Measured in value-added terms, services likely already constitute more than half of the value of trade even though direct services trade is only about 20%. New technologies as well as new trade agreements are likely to boost the role of services in goods supply chains as well as direct services trade, the report concludes. It also maintains that horizontal trade based on firm-level excellence rather than differing wage costs, a type of production network prevalent in developed countries, should get an additional boost from multilateral trade deals such as the Transatlantic Trade and Investment Partnership (TTIP) and the Trans-Pacific Partnership (TPP).
Firms in developed countries routinely source parts from suppliers in other countries, based on quality rather than low-cost production. While emerging markets have increasingly been integrated in vertical supply chains, developed countries are active in horizontal supply chains of more complex products such as electrical machinery, automobiles, and aircraft. The Boeing 787 “Dreamliner” is a classic example of a horizontal supply chain, with various components manufactured in the UK, France, Sweden, Japan, Canada, and elsewhere before being assembled in the United States.
First described by Michael Porter in the 1980s in a seminal book on the subject as a new paradigm of global competitive advantage, the growth of horizontal trade and global supply chains (also known as global value chains or GVCs, as outlined in a 2013 WTO paper) has been one of the central developments contributing to accelerated change in the landscape of international investment and trade over the past three decades.
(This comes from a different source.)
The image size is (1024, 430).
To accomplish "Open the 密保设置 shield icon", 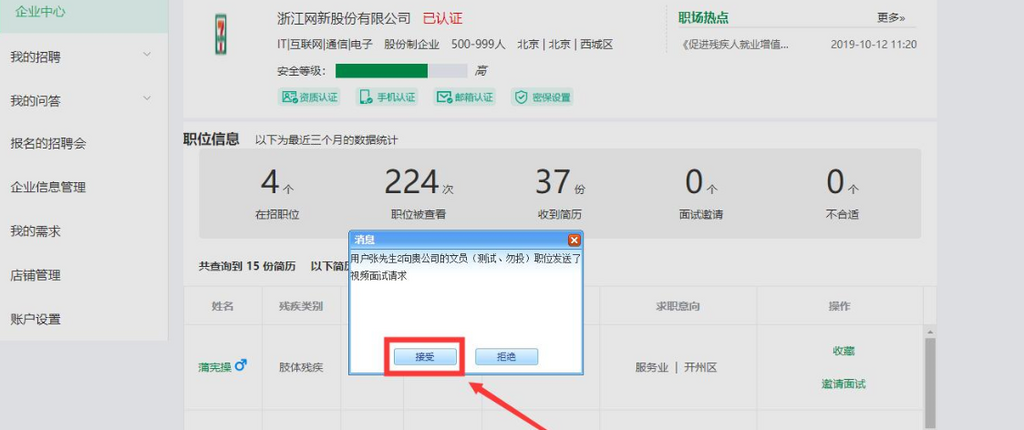I will pos(520,97).
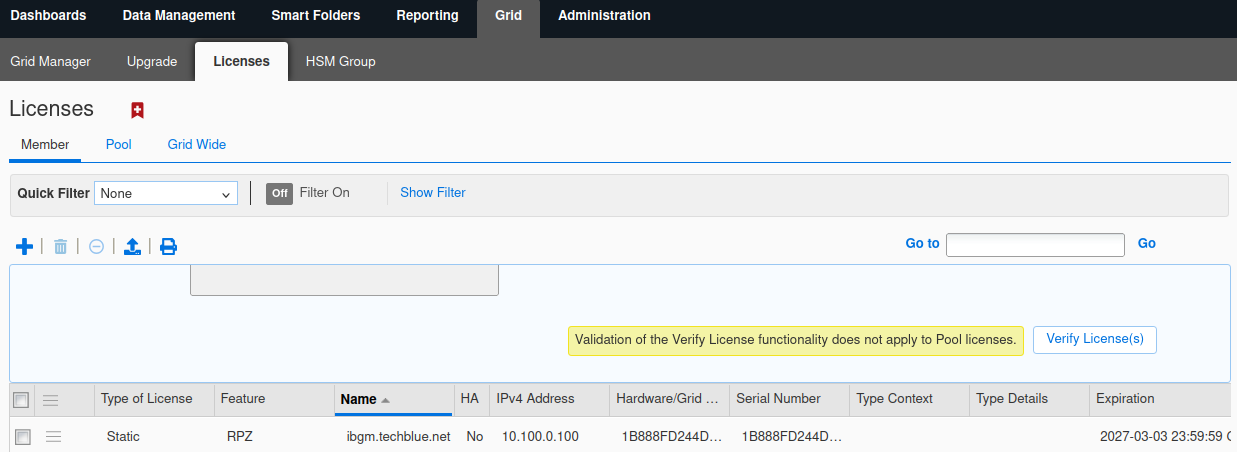
Task: Open the Quick Filter dropdown
Action: pyautogui.click(x=166, y=194)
Working on the theory “that as countries become larger, they tend to trade more with each other,” researchers at Standard Chartered feel that “deep” multilateral agreements such as TPP and TTIP covering more than 60% of world output and over 15% of the population are likely to strengthen trade ties between the developed countries such as the U.S., EU and Japan not only in goods but also in services. “Though horizontal supply chains do not exploit wage differences, they allow for economies of scale for producers,” the report states. “At the same time, they provide greater consumer choice for a growing middle class looking for more variety.”
The report’s authors see an increase in horizontal trade taking place between the emerging markets of Mexico, Peru and Chile over the coming years as result of the TPP (presuming the deal is eventually ratified). Similarly, they speculate that the S.E. Asia Regional Comprehensive Economic Partnership would also be likely to support the establishment of more bilateral and supply chain trade between countries such as India and the Philippines or China and Malaysia, which have roughly similar wage levels.
Another key supply chain trend highlighted in the report is a shift from China to lower-cost countries, whereby “the centre of gravity will likely trend westward, towards ASEAN and India in particular.” This transition will likely be gradual, however, as China still has lower-wage areas inland which, together with fast-growing productivity, including the rapid adoption of automation and robotics, can keep China competitive, the report says. Meanwhile, it expects China to cement its role as a “megatrader” by leading the expansion of supply chains through international programs such as its new Silk Road initiative.